1 Training failed or the published artefact wasn't found.
2 CPU-only host (torch_device() != "cuda").

Total GPU wall-time on a single consumer GPU: ~2 hours, plus ~1 minute of artefact handling.

Why is --check-guarantee not used here?

The Stage-0 smoke env (make_stage0_training_env / _Stage0SmokeEnv) loads an empty scene with no task and no reward function — it exists to validate the rig (wrapper dispatch, action routing, observation namespacing, GPU + CUDA + SAPIEN + Vulkan integration), per ADR-001 §Validation criteria. Reward stays at 0.0, so the slope test in concerto.training.empirical_guarantee would always trip with slope = 0, passed = False.

The empirical-guarantee trip-wire is the [ADR-002 risk-mitigation

1]adr-002 gate for learnable tasks; running it on a zero-

reward rig-validation env is a category error. The Stage-1 spike protocol (ADR-007 §Stage 1) is where the gap test against a learnable task happens, and the Stage-1 runner wires --check-guarantee into its own script.

5. Publish + verify

After the run, you should have on disk:

  • ./artifacts/artifacts/happo_seed7_step50k.pt (the .pt payload)
  • ./artifacts/artifacts/happo_seed7_step50k.pt.json (the SHA-256
  • provenance sidecar, per save_checkpoint)
  • scripts/repro/artifacts/happo_seed7_step50k.pt.sha256 (the hex digest, ready for git commit)

Commit the .sha256 file and the .pt + sidecar (the M4a Phase-0 draft-zoo artefacts the project hosts out-of-tree per plan/04 §3.8) via the Branch-5 manifest PR (T4b.14).
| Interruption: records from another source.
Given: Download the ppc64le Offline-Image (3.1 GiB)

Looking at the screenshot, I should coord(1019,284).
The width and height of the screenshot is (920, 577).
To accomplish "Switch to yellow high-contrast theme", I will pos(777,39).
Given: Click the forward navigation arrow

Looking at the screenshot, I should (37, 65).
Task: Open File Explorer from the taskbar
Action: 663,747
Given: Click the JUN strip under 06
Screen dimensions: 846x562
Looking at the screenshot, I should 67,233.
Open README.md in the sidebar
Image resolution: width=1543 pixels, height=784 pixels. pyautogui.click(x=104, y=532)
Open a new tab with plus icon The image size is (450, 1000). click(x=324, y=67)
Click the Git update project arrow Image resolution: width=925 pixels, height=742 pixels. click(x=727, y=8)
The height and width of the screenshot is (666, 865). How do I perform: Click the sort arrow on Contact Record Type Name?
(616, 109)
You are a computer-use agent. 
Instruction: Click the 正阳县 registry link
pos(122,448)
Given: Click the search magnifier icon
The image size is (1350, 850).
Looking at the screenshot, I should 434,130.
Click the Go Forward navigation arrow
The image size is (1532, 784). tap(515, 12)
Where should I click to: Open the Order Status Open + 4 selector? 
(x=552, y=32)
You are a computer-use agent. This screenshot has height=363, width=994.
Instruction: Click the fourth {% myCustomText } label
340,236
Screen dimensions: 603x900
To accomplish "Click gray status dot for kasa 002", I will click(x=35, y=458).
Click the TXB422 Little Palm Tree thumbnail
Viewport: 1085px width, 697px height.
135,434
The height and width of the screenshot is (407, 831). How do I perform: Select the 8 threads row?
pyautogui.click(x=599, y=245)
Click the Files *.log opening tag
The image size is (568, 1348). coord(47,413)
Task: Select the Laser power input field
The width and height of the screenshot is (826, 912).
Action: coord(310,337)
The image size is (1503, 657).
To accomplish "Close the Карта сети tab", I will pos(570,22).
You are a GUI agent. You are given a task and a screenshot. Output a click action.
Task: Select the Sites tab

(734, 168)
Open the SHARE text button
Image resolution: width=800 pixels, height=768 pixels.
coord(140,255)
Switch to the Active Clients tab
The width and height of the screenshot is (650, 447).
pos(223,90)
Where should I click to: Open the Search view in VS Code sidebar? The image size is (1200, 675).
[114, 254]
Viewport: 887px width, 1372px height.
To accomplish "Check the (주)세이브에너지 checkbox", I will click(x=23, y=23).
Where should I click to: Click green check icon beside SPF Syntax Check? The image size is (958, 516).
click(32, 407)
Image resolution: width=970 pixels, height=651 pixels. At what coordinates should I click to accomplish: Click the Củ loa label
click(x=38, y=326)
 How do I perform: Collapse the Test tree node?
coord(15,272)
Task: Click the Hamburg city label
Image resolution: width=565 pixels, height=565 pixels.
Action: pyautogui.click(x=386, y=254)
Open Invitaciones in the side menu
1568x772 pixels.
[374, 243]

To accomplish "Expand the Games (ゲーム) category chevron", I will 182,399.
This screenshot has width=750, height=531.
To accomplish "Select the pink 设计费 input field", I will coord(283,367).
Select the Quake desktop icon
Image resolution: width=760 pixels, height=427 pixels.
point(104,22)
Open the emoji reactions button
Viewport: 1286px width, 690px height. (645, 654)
After that PR merges, future contributors verify the artefact integrity with:

make zoo-seed-verify

which loads the .pt through load_checkpoint and asserts the recomputed SHA-256 matches the committed manifest.

Troubleshooting

  • Cannot connect to the Docker daemon — Docker is not running. Start it with sudo systemctl start docker (Linux) or via Docker Desktop.
  • could not select device driver "" with capabilities: [gpu]nvidia-container-toolkit is not installed or not configured. See NVIDIA's install guide.
  • ChamberEnvCompatibilityError: SAPIEN/Vulkan initialisation failed — the container started but couldn't reach the GPU's Vulkan stack. On native Linux hosts with NVIDIA Vulkan drivers, check the host driver version (must be ≥535.54) and that --gpus all is on the docker run line. On hosts where CUDA is available but Vulkan is not (e.g. Windows 11 + WSL2 + Docker Engine), set CHAMBER_RENDER_BACKEND=none via docker run -e CHAMBER_RENDER_BACKEND=none …; the simulator's render path is skipped (the env uses obs_mode="state_dict" so no rendered frames are needed) while CUDA continues to drive HAPPO training.